■ **Tujuan Latihan**: Sebutkan empat pilar standar kepatuhan wajib pajak menurut OECD dalam teks tentang sistem perpajakan Indonesia.

■ **Teks yang Diberikan**:
◇ ◇ ◇
Oleh: Endang Dwi Ari Surjaningsih, pegawai Diretkorat Jenderal Pajak

Ciri dan corak sistem perpajakan Indonesia yang digulirkan sejak reformasi pajak pada tahun 1983  dan ditandai dengan ditetapkannya Undang-Undang Nomor 6 tahun 1983 tentang Ketentuan Umum dan Tata Cara Perpajakan (UU KUP), adalah:

  1. pemungutan pajak merupakan perwujudan dari pengabdian kewajiban dan peran serta wajib pajak untuk secara langsung dan bersama-sama melaksanakan kewajiban perpajakan yang diperlukan untuk pembiayaan negara dan pembangunan nasional.
  2. tanggung jawab atas kewajiban pelaksanaan pajak, sebagai pencerminan kewajiban di bidang perpajakan berada pada anggota masyarakat wajib pajak sendiri. Pemerintah, dalam hal ini aparat perpajakan sesuai dengan fungsinya berkewajiban melakukan pembinaan, penelitian, dan pengawasan terhadap pelaksanaan kewajiban perpajakan wajib pajak berdasarkan ketentuan yang digariskan dalam peraturan perundang-undangan perpajakan.
  3. anggota masyarakat wajib pajak diberi kepercayaan untuk dapat melaksanakan kegotongroyongan nasional melalui sistem menghitung, memperhitungkan, dan membayar sendiri pajak yang terutang (self assesment), sehingga melalui sistem ini pelaksanaan administrasi perpajakan diharapkan dapat dilaksanakan dengan lebih rapi, terkendali, sederhana, dan mudah untuk dipahami oleh anggota masyarakat wajib pajak.

            Berdasarkan ketiga prinsip pemungutan pajak tersebut, wajib pajak diwajibkan menghitung, memperhitungkan, dan membayar sendiri jumlah pajak yang seharusnya terutang sesuai dengan ketentuan peraturan perundang-undangan perpajakan, sehingga penentuan penetapan besarnya pajak yang terutang berada pada wajib pajak sendiri.

Sistem pemungutan pajak yang ditentukan menurut undang-undang ini, memberi kepercayaan lebih besar kepada anggota masyarakat wajib pajak untuk melaksanakan kewajiban perpajakannya.

Dalam UU KUP disebutkan bahwa yang dimaksud dengan wajib pajak adalah orang pribadi atau badan, meliputi pembayar pajak, pemotong pajak, dan pemungut pajak, yang mempunyai hak dan kewajiban perpajakan sesuai dengan ketentuan peraturan perundang-undangan perpajakan.

OECD (Organisation for Economic Co-operation and Development) menyebutkan bahwa terdapat empat pilar yang menjadi standar kepatuhan wajib pajak yaitu registration, lodgment, correct reporting, dan on-time payments.
◇ ◇ ◇
■ **Cuplikan Data**:
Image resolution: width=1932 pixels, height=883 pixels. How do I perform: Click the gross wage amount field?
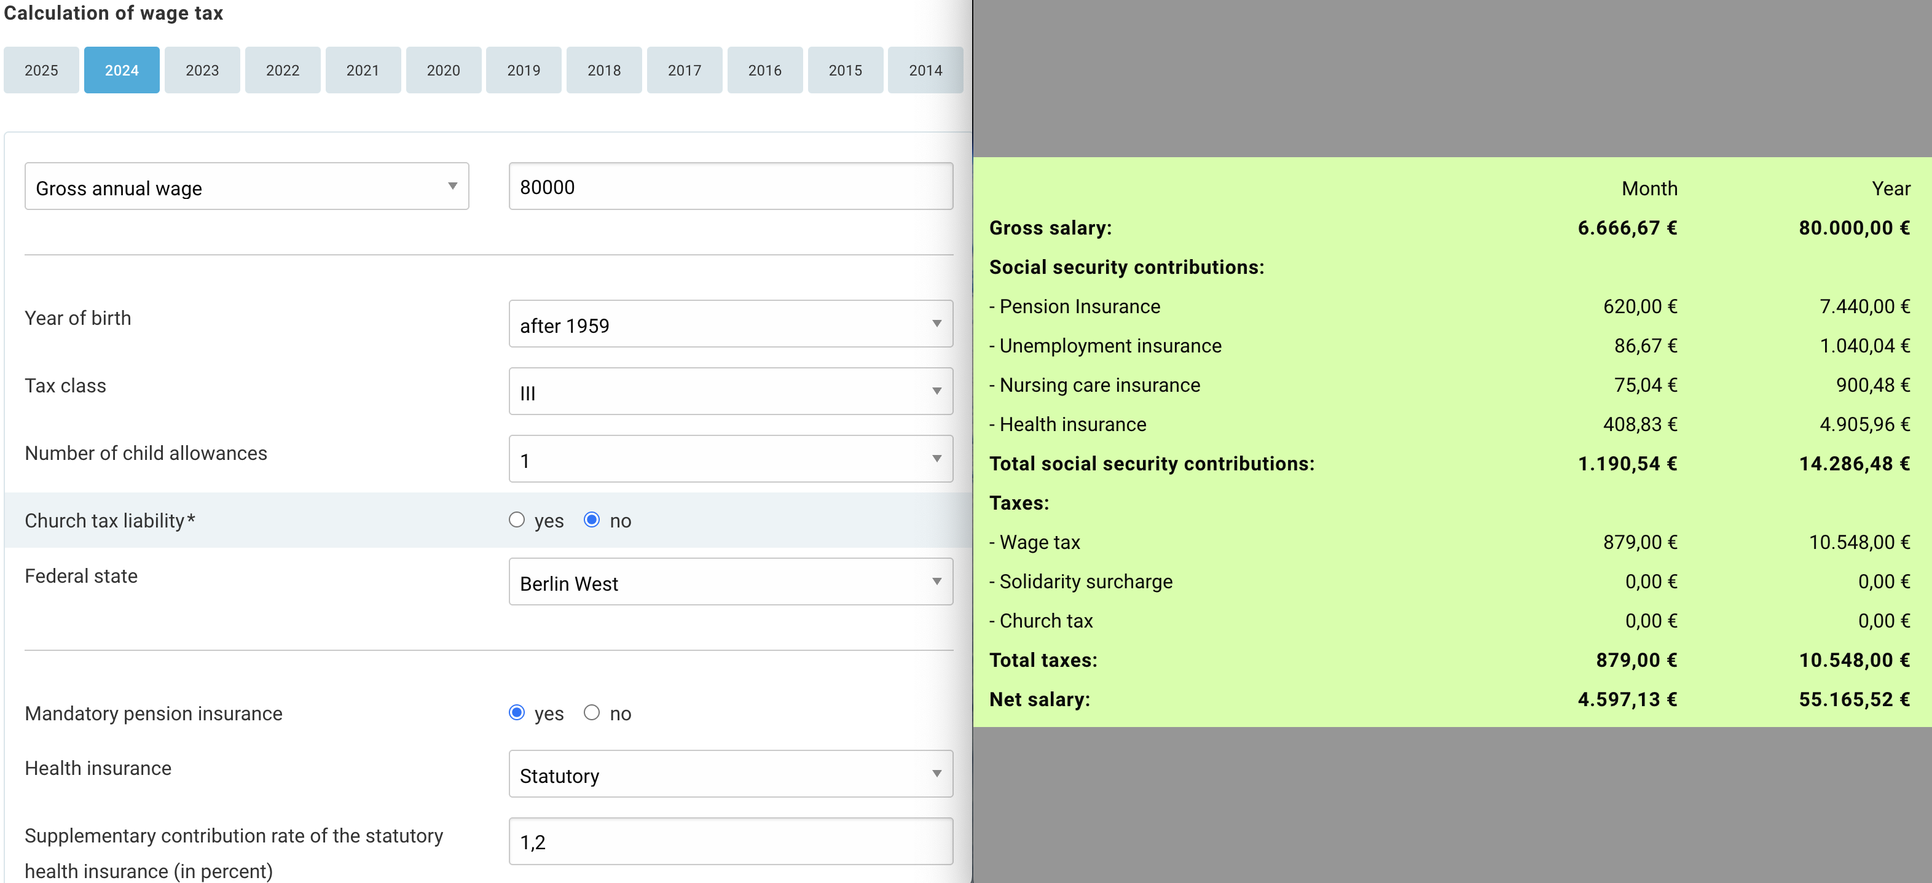(x=730, y=187)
◇ ◇ ◇
■ **Jawaban**: Keempat pilar itu adalah registration, lodgment, correct reporting, dan on-time payments.